## What you should do
Give again, unchanged, the line that contains "Given: Click Reply under the first comment" together with every line that follows it until the entries end.

Source material Start Marker

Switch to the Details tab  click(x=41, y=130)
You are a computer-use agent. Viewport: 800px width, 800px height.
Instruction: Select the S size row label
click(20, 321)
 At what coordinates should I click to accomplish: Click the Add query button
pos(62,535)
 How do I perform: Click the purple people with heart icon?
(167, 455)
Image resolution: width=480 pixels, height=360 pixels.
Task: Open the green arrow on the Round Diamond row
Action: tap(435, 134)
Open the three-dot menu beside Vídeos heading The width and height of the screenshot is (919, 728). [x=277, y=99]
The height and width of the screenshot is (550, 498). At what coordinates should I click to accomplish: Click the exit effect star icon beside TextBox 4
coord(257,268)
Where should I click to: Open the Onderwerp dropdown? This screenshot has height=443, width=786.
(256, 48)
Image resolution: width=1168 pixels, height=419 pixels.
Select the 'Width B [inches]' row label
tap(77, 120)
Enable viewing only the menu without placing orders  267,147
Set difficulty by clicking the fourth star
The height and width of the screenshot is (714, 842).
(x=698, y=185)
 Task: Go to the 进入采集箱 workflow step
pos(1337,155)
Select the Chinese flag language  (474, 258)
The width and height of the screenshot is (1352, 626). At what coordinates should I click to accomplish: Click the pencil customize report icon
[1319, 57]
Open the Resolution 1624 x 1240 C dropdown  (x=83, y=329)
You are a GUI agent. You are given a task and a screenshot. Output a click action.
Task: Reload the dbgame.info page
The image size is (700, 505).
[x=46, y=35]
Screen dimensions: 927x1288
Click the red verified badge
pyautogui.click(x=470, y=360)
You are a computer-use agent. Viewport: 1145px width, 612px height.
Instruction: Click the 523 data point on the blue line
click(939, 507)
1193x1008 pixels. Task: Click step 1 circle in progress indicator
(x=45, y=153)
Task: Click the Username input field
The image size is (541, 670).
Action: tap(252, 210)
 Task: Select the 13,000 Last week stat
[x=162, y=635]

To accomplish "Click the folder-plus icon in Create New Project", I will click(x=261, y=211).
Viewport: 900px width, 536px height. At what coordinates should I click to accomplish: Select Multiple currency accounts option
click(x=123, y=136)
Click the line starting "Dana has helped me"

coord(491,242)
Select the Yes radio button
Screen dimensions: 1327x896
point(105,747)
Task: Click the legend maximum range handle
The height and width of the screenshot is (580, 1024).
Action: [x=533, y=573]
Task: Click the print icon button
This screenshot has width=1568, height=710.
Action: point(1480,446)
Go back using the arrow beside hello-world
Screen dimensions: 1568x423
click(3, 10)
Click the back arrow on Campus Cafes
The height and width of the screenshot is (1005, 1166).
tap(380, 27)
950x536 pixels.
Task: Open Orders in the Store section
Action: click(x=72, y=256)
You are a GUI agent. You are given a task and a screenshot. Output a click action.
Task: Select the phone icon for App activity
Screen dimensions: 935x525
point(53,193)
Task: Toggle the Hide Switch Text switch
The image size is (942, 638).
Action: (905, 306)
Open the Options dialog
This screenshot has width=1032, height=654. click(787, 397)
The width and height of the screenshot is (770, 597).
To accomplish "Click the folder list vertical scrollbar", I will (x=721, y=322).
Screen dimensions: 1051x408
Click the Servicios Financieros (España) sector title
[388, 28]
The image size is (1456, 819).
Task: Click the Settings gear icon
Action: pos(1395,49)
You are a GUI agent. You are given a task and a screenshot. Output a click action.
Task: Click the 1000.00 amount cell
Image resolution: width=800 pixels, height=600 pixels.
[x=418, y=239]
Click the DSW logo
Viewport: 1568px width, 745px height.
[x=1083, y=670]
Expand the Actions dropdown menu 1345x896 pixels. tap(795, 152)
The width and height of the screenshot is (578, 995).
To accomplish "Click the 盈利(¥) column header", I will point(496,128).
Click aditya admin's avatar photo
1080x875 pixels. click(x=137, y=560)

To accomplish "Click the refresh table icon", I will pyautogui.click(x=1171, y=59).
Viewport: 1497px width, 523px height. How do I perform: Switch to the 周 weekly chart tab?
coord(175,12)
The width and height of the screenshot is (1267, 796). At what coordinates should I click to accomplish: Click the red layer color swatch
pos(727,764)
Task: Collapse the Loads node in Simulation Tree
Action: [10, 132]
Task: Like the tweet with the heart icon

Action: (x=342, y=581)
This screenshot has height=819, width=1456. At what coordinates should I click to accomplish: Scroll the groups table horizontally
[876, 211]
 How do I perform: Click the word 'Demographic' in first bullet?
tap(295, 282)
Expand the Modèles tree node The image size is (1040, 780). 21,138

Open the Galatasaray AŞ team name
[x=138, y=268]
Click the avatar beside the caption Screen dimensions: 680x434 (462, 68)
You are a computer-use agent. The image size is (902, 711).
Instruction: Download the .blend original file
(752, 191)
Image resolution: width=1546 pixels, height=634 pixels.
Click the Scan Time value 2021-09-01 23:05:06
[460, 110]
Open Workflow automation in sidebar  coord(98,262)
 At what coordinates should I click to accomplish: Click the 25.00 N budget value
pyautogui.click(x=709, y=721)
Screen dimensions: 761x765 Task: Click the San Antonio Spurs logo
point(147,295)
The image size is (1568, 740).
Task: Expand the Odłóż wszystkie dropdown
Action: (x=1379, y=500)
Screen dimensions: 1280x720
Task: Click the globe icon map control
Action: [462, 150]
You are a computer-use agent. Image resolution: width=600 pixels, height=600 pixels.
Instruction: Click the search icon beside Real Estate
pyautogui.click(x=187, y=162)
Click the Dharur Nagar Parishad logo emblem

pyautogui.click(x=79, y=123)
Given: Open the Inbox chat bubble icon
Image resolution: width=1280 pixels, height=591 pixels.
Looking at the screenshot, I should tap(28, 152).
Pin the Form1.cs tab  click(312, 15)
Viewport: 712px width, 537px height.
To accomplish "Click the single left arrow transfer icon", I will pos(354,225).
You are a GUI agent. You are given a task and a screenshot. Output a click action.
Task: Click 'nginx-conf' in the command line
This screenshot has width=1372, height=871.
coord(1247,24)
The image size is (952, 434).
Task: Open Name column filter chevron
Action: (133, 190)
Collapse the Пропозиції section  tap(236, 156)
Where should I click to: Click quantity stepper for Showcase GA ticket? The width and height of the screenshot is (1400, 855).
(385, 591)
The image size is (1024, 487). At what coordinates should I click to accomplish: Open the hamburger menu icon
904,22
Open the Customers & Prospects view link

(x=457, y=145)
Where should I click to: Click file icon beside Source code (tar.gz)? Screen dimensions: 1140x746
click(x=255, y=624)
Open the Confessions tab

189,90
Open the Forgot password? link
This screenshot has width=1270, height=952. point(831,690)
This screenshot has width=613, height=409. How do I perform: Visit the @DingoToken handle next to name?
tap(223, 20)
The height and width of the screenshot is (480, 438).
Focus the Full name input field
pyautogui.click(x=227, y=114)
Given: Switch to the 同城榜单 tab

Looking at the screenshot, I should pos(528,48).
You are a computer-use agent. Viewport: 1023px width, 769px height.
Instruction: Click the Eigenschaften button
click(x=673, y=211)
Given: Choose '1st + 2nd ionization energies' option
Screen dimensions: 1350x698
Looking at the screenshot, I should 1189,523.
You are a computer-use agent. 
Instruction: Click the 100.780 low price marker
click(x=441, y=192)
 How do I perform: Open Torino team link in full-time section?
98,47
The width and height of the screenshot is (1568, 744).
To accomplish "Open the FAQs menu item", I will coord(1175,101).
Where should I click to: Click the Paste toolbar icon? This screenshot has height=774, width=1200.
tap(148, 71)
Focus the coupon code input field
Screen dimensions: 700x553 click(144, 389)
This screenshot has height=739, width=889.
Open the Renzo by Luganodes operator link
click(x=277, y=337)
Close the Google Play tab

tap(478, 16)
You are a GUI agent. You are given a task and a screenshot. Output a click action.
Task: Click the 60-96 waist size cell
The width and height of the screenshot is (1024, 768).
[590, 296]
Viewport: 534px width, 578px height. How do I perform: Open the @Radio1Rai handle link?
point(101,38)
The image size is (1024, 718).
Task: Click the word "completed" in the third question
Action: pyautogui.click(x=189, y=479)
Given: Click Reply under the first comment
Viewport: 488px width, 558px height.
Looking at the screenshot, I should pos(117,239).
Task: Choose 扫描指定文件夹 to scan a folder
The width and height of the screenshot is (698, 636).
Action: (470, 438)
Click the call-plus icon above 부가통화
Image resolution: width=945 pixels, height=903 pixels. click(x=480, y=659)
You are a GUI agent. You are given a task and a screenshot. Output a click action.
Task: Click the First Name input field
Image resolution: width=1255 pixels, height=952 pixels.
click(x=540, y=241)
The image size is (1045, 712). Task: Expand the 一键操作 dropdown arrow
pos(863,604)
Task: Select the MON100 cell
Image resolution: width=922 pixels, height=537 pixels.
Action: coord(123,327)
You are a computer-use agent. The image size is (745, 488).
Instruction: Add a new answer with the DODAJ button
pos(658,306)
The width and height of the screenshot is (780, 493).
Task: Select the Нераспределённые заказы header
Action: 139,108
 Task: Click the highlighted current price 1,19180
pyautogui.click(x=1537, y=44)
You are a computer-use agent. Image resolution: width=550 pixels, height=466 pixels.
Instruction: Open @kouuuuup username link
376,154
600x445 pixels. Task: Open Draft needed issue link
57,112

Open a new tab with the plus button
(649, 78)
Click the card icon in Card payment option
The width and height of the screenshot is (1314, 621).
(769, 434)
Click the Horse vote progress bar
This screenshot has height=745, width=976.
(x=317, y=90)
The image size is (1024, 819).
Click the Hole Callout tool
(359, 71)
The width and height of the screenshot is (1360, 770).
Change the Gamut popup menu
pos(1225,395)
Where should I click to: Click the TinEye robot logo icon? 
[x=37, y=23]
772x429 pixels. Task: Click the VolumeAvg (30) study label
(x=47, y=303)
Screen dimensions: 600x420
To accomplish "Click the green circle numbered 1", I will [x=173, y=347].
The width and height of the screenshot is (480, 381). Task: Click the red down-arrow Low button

Source material End Marker

## Output below
Given: Click Reply under the first comment
Viewport: 488px width, 558px height.
Looking at the screenshot, I should pos(117,239).
Task: Choose 扫描指定文件夹 to scan a folder
The width and height of the screenshot is (698, 636).
Action: (470, 438)
Click the call-plus icon above 부가통화
Image resolution: width=945 pixels, height=903 pixels. click(x=480, y=659)
You are a GUI agent. You are given a task and a screenshot. Output a click action.
Task: Click the First Name input field
Image resolution: width=1255 pixels, height=952 pixels.
click(x=540, y=241)
The image size is (1045, 712). Task: Expand the 一键操作 dropdown arrow
pos(863,604)
Task: Select the MON100 cell
Image resolution: width=922 pixels, height=537 pixels.
Action: coord(123,327)
You are a computer-use agent. The image size is (745, 488).
Instruction: Add a new answer with the DODAJ button
pos(658,306)
The width and height of the screenshot is (780, 493).
Task: Select the Нераспределённые заказы header
Action: 139,108
 Task: Click the highlighted current price 1,19180
pyautogui.click(x=1537, y=44)
You are a computer-use agent. Image resolution: width=550 pixels, height=466 pixels.
Instruction: Open @kouuuuup username link
376,154
600x445 pixels. Task: Open Draft needed issue link
57,112

Open a new tab with the plus button
(649, 78)
Click the card icon in Card payment option
The width and height of the screenshot is (1314, 621).
(769, 434)
Click the Horse vote progress bar
This screenshot has height=745, width=976.
(x=317, y=90)
The image size is (1024, 819).
Click the Hole Callout tool
(359, 71)
The width and height of the screenshot is (1360, 770).
Change the Gamut popup menu
pos(1225,395)
Where should I click to: Click the TinEye robot logo icon? 
[x=37, y=23]
772x429 pixels. Task: Click the VolumeAvg (30) study label
(x=47, y=303)
Screen dimensions: 600x420
To accomplish "Click the green circle numbered 1", I will [x=173, y=347].
The width and height of the screenshot is (480, 381). Task: Click the red down-arrow Low button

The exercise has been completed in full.